The fund gained 32.5% last year and is off to a good start to this year, up 11%.

Morningstar says "the fund does own some aggressive-growth companies, (but) generally sticks with a growth-at-a-reasonable-price strategy, preferring to buy when stocks are out of favor and sell when their valuations run up."

Standard & Poor's has a five-star rating on T. Rowe Price Small-Cap Stock Fund, its highest.

The fund's top pick is Brunswick ( BC), at 1.3%. It's up 22% this year. The company is a recreational-equipment conglomerate, and brands include Mercury and Mariner outboard engines and Sea Ray, Boston Whaler and Bayliner boats. It is also the leading manufacturer of fitness equipment, under the Life Fitness and Hammer Strength brands.

The fund's second-biggest stock holding, at 1.2% of the portfolio, is Acuity Brands ( AYI), which has an odd mix of a line of lighting products and specialty chemicals. It returned 63% last year and is up 13% this year, giving it a market value of $2.5 billion.

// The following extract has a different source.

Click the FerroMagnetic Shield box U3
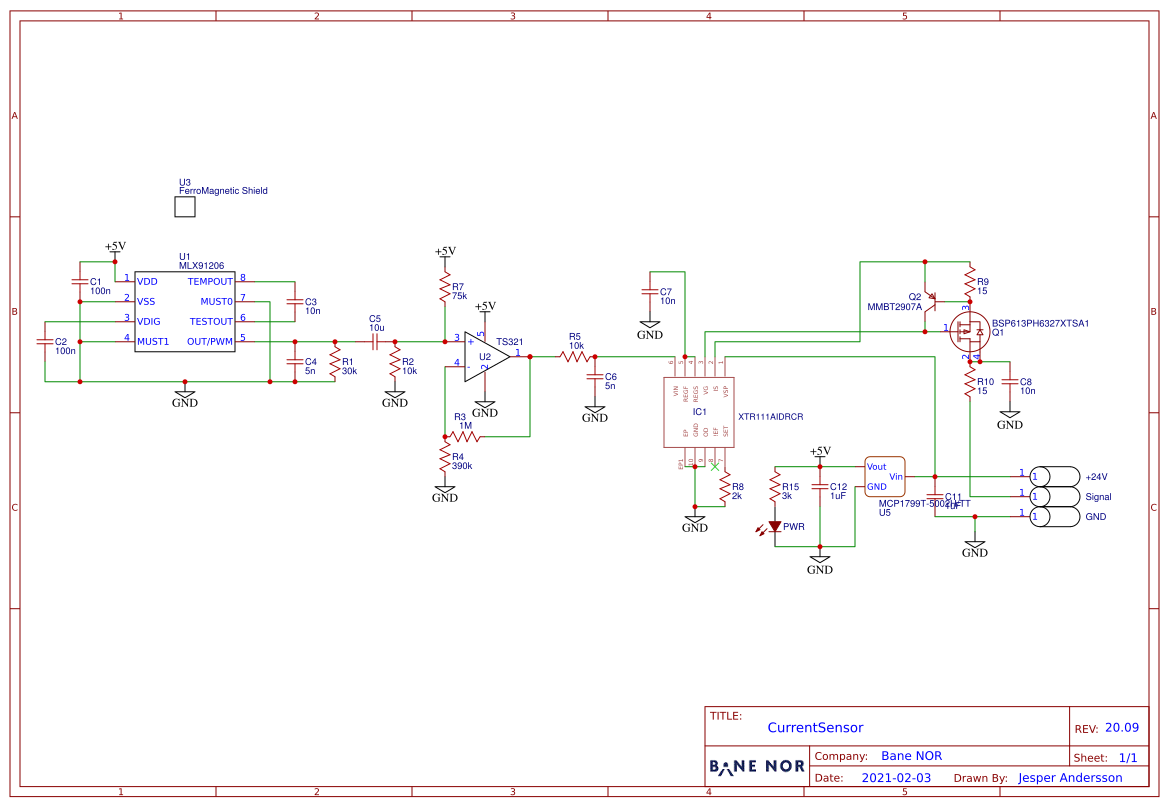This screenshot has height=807, width=1169. pyautogui.click(x=184, y=206)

Fidelity owns 9.7% of its shares, followed by T. Rowe Price, at 7%.

The fund's fourth-largest holding, at just over 1%, is Amerigroup ( AGP), which has a return of 57% this year. It is a Medicaid-focused managed-care organization that provides health benefits to 1.9 million subscribers via contracts with 11 states, including Texas, Florida, Georgia, Tennessee, Maryland, New York and New Jersey.

Fidelity owns 10.3% of its shares, followed by T. Rowe Price, at 9.8%.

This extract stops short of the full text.